For some women, the vaginal muscles involuntarily or persistently contract when they attempt vaginal penetration. This is called vaginismus. The contractions can prevent sexual intercourse, or make it very painful.
This can happen:
- as the partner attempts penetration
- when a woman inserts a tampon
- when a woman is touched near the vaginal area
Vaginismus doesn’t interfere with sexual arousal, but it can prevent penetration. A gentle pelvic exam typically shows no cause of the contractions. No physical abnormalities contribute to the condition.
Sexual dysfunction can occur in both males and females and can usually be treated. It’s not your fault, and it’s nothing to be ashamed of. Nevertheless, these disorders can interfere with your relationships and your quality of life.
Experts don’t know exactly how many women suffer from vaginismus, but the condition is considered to be uncommon.
Vaginismus is classified into two types:
- Primary vaginismus: when vaginal penetration has never been achieved
- Secondary vaginismus: when vaginal penetration was once achieved, but is no longer possible. This may be due to factors such as gynecologic surgery or radiation.
Some women develop vaginismus after menopause. When estrogen levels drop, a lack of vaginal lubrication and elasticity makes intercourse painful, stressful, or impossible. This can lead to vaginismus in some women.
Dyspareunia is the medical term for painful sexual intercourse. It's often confused with vaginismus, but dyspareunia could be due to cysts, pelvic inflammatory disease, or vaginal atrophy.
There’s not always a reason for vaginismus. The condition has been linked to past sexual abuse or trauma, past painful intercourse, and emotional factors. In some cases, no direct cause can be found.
To make a diagnosis, your doctor will do a physical exam and ask about your medical and sexual history. These histories can help give clues to the underlying cause of the contractions.
Vaginismus is a treatable disorder. Treatment usually includes education, counseling, and exercises.
Sex Therapy & Counseling
Education typically involves learning about your anatomy and what happens during sexual arousal and intercourse. You’ll get information about the muscles involved in vaginismus too. This can help you understand how the parts of the body work and how your body is responding.
Counseling may involve you alone or with your partner. Working with a counselor who specializes in sexual disorders may be helpful. Relaxation techniques and hypnosis may also promote relaxation and help you feel more comfortable with intercourse.
Your doctor or counselor may recommend learning to use vaginal dilators under the supervision of a professional.

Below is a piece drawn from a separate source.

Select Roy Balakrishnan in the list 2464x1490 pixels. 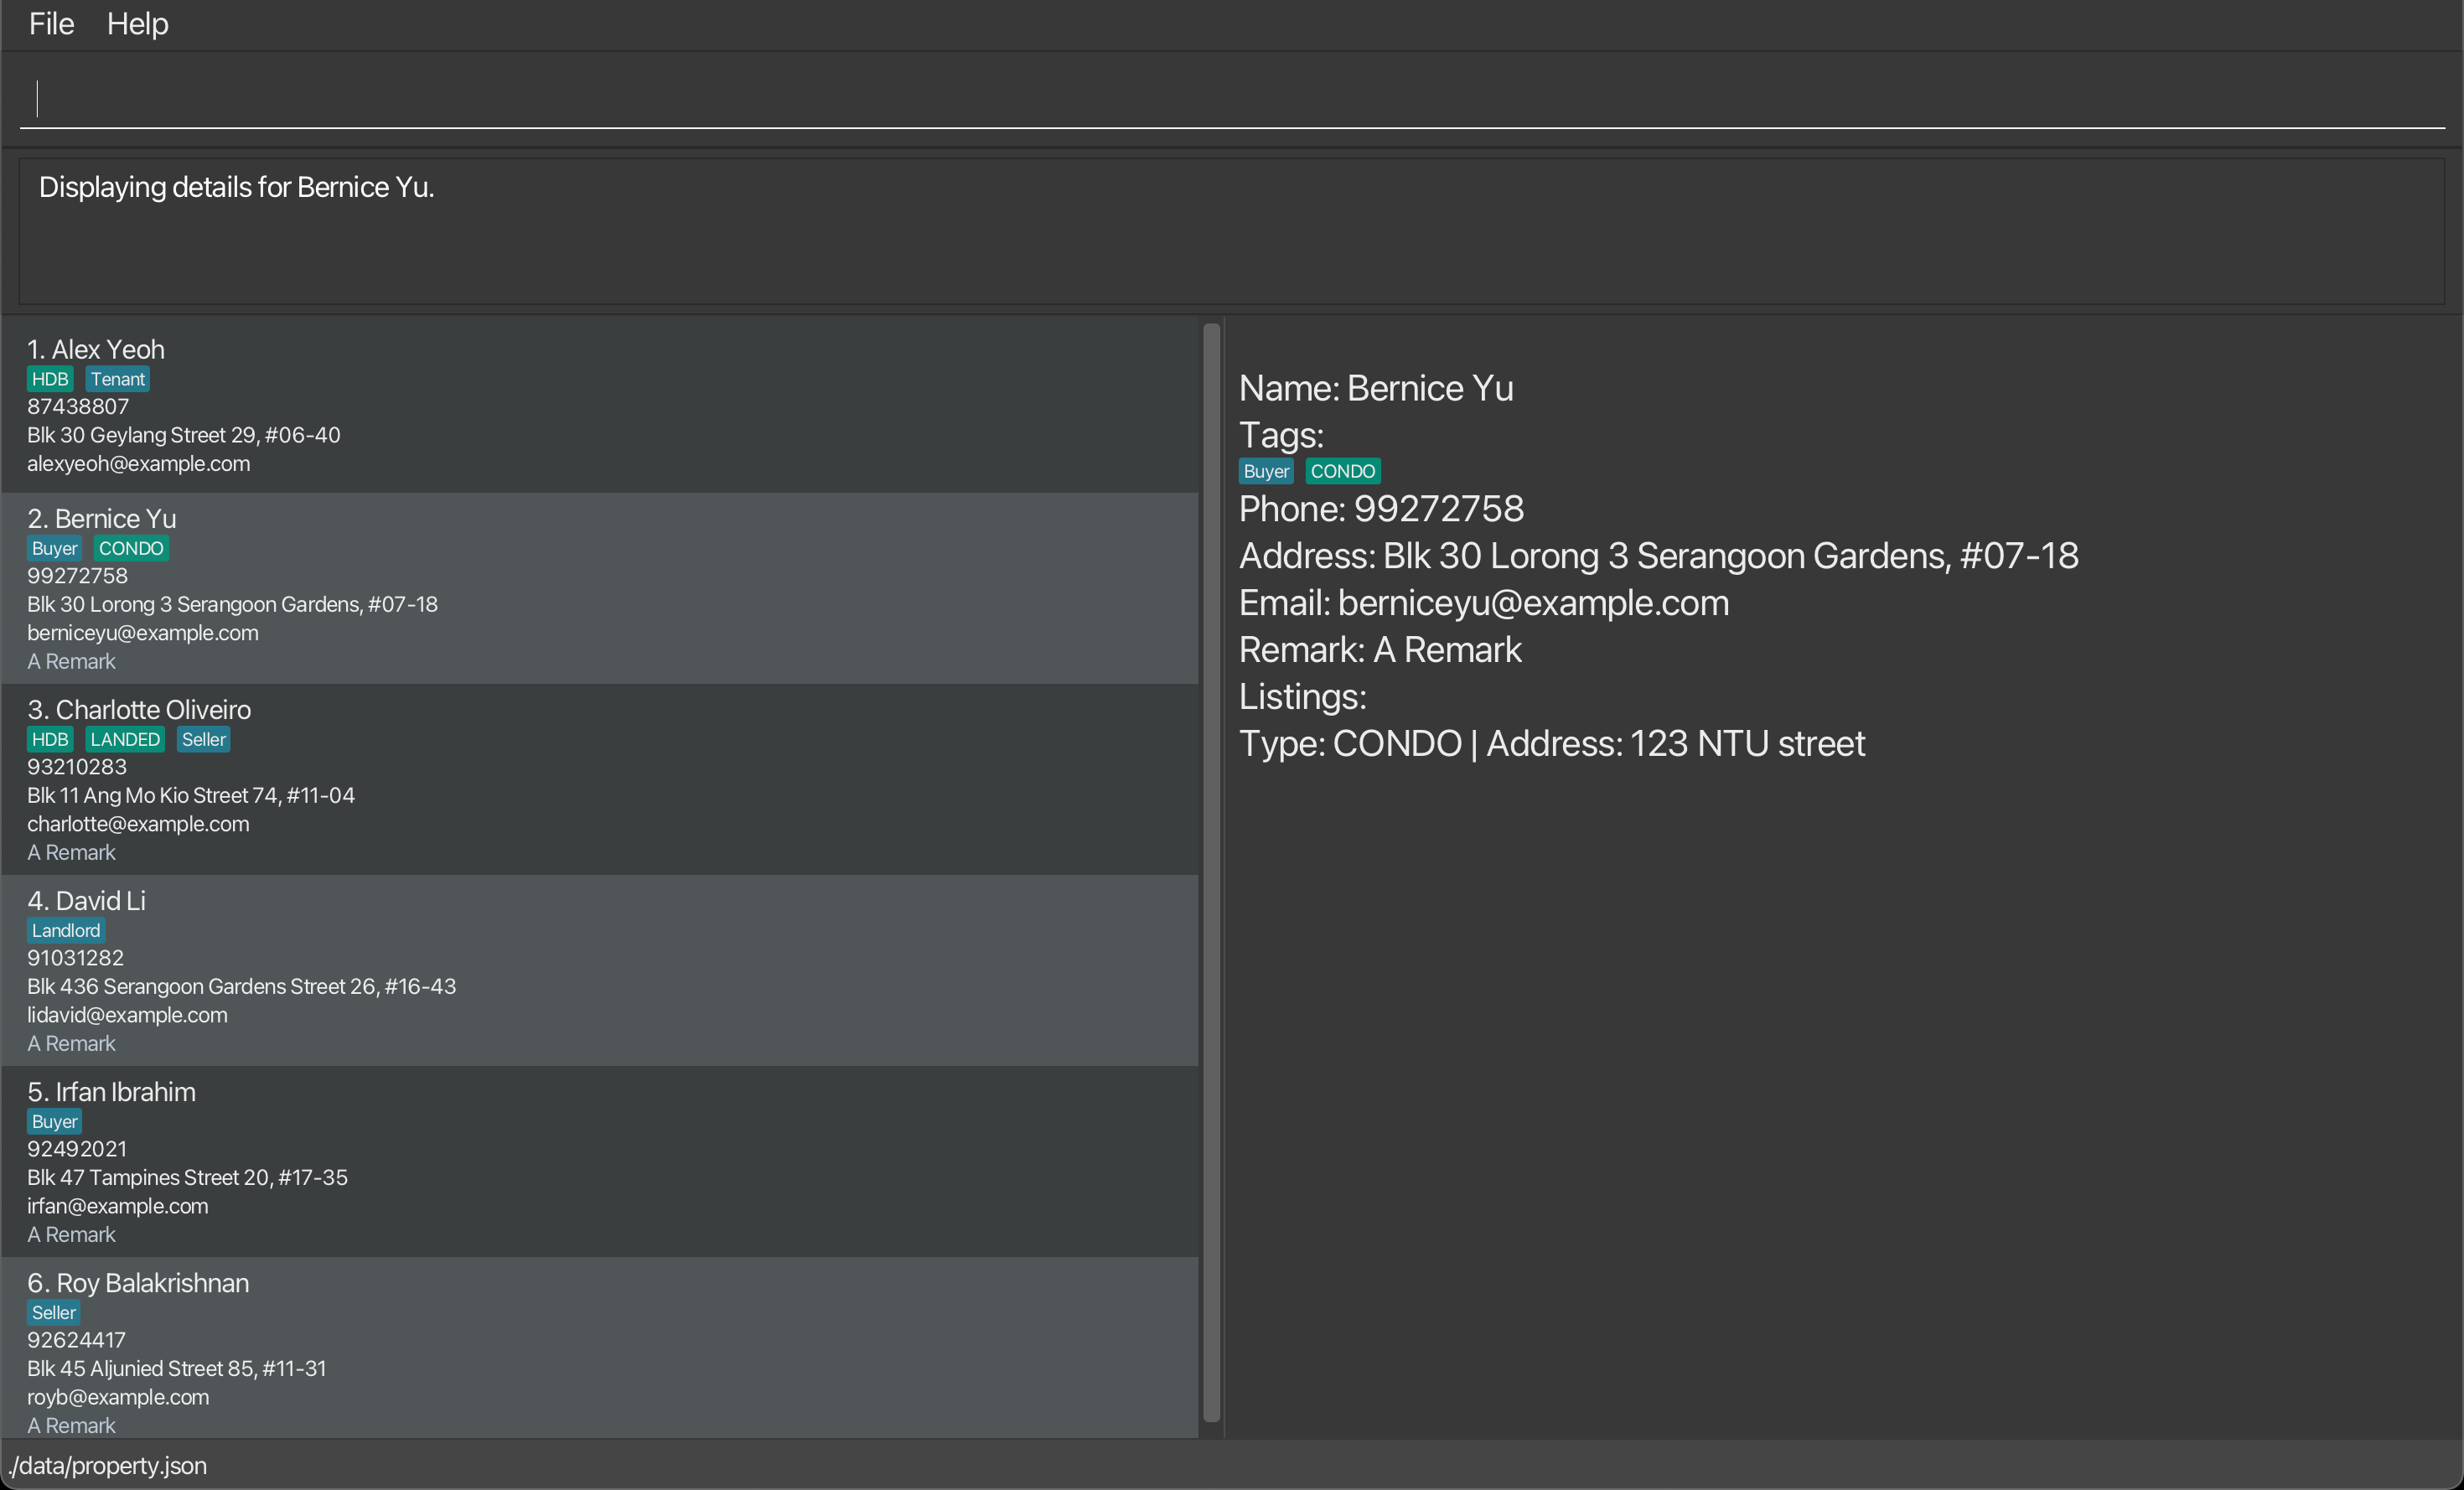coord(600,1350)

Place the cone-shaped dilators in your vagina. The dilators will get progressively bigger. This helps the vaginal muscles stretch and become flexible. To increase intimacy, have your partner help you insert the dilators. After completing the course of treatment with a set of dilators, you and your partner can try to have intercourse again.
To perform Kegel exercises, repeatedly tighten and relax your pelvic floor muscles, which control your vagina, rectum, and bladder.
You can locate these muscles when you’re urinating. After you begin to urinate, stop the stream. You’re using your pelvic floor muscles to do this. You may feel them tighten and move. These muscles move as a group, so they all contract and relax at the same time.
Practicing these exercises helps you control when your muscles contract and relax. Follow these steps:
- Empty your bladder.
- Contract your pelvic floor muscles, and count to 10.
- Relax your muscles, and count to 10.
- Repeat this cycle 10 times, three times a day.
To successfully strengthen your pelvic floor muscles, don’t engage the muscles of your abdomen, buttocks, or thighs when doing these exercises.
Sexual dysfunction can take a toll on relationships. Being proactive and getting treatment can be crucial in saving a marriage or relationship.
It’s important to remember that there’s nothing to be ashamed of. Talking with your partner about your feelings and fears about intercourse may help you feel more relaxed. Your doctor or therapist can provide you with ways to overcome vaginismus.
Treatment with a sex therapist may be beneficial. Using lubrication or certain sexual positions can help make sexual intercourse more comfortable. Experiment and find out what works for you and your partner.